**WRITTEN PROBLEM**
Return every line of the data below with no changes.

**Entries on locating words and elements**
========

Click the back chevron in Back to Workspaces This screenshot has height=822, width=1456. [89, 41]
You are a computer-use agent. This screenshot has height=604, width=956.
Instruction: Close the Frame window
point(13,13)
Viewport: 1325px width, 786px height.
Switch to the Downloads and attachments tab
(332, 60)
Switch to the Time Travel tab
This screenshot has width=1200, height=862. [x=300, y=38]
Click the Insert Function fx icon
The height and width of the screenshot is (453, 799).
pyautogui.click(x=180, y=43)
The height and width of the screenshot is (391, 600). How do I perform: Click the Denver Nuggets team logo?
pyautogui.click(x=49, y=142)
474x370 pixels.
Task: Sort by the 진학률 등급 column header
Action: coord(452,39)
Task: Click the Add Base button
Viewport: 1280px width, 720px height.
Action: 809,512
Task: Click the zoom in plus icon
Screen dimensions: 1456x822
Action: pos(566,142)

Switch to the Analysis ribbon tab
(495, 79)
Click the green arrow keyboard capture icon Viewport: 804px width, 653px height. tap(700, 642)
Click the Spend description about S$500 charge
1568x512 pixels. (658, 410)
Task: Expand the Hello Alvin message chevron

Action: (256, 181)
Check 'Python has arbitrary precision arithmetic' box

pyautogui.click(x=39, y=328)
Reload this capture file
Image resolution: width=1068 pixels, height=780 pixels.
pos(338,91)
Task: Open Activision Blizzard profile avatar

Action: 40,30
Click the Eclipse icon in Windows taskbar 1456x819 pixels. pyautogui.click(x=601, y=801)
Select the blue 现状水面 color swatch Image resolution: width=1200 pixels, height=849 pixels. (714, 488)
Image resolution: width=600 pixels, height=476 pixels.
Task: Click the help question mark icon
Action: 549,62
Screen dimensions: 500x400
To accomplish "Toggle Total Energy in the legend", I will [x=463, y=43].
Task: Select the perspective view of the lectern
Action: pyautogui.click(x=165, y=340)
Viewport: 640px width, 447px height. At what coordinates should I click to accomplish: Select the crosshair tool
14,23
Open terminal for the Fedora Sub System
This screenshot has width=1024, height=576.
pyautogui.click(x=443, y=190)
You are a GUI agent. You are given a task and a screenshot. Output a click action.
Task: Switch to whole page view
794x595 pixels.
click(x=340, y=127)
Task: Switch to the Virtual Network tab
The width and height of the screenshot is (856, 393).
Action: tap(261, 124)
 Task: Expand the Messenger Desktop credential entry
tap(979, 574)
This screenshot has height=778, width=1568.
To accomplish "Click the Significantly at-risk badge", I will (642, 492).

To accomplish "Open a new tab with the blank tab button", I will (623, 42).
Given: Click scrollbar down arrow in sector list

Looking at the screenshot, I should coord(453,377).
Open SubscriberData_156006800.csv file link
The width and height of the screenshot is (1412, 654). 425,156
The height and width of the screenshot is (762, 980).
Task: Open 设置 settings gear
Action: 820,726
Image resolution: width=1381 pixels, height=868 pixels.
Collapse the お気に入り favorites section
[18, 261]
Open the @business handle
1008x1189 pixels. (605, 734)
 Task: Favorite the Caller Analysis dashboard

========

**FULL SOLUTION**
Click the back chevron in Back to Workspaces This screenshot has height=822, width=1456. [89, 41]
You are a computer-use agent. This screenshot has height=604, width=956.
Instruction: Close the Frame window
point(13,13)
Viewport: 1325px width, 786px height.
Switch to the Downloads and attachments tab
(332, 60)
Switch to the Time Travel tab
This screenshot has width=1200, height=862. [x=300, y=38]
Click the Insert Function fx icon
The height and width of the screenshot is (453, 799).
pyautogui.click(x=180, y=43)
The height and width of the screenshot is (391, 600). How do I perform: Click the Denver Nuggets team logo?
pyautogui.click(x=49, y=142)
474x370 pixels.
Task: Sort by the 진학률 등급 column header
Action: coord(452,39)
Task: Click the Add Base button
Viewport: 1280px width, 720px height.
Action: 809,512
Task: Click the zoom in plus icon
Screen dimensions: 1456x822
Action: pos(566,142)

Switch to the Analysis ribbon tab
(495, 79)
Click the green arrow keyboard capture icon Viewport: 804px width, 653px height. tap(700, 642)
Click the Spend description about S$500 charge
1568x512 pixels. (658, 410)
Task: Expand the Hello Alvin message chevron

Action: (256, 181)
Check 'Python has arbitrary precision arithmetic' box

pyautogui.click(x=39, y=328)
Reload this capture file
Image resolution: width=1068 pixels, height=780 pixels.
pos(338,91)
Task: Open Activision Blizzard profile avatar

Action: 40,30
Click the Eclipse icon in Windows taskbar 1456x819 pixels. pyautogui.click(x=601, y=801)
Select the blue 现状水面 color swatch Image resolution: width=1200 pixels, height=849 pixels. (714, 488)
Image resolution: width=600 pixels, height=476 pixels.
Task: Click the help question mark icon
Action: 549,62
Screen dimensions: 500x400
To accomplish "Toggle Total Energy in the legend", I will [x=463, y=43].
Task: Select the perspective view of the lectern
Action: pyautogui.click(x=165, y=340)
Viewport: 640px width, 447px height. At what coordinates should I click to accomplish: Select the crosshair tool
14,23
Open terminal for the Fedora Sub System
This screenshot has width=1024, height=576.
pyautogui.click(x=443, y=190)
You are a GUI agent. You are given a task and a screenshot. Output a click action.
Task: Switch to whole page view
794x595 pixels.
click(x=340, y=127)
Task: Switch to the Virtual Network tab
The width and height of the screenshot is (856, 393).
Action: tap(261, 124)
 Task: Expand the Messenger Desktop credential entry
tap(979, 574)
This screenshot has height=778, width=1568.
To accomplish "Click the Significantly at-risk badge", I will (642, 492).

To accomplish "Open a new tab with the blank tab button", I will (623, 42).
Given: Click scrollbar down arrow in sector list

Looking at the screenshot, I should coord(453,377).
Open SubscriberData_156006800.csv file link
The width and height of the screenshot is (1412, 654). 425,156
The height and width of the screenshot is (762, 980).
Task: Open 设置 settings gear
Action: 820,726
Image resolution: width=1381 pixels, height=868 pixels.
Collapse the お気に入り favorites section
[18, 261]
Open the @business handle
1008x1189 pixels. (605, 734)
 Task: Favorite the Caller Analysis dashboard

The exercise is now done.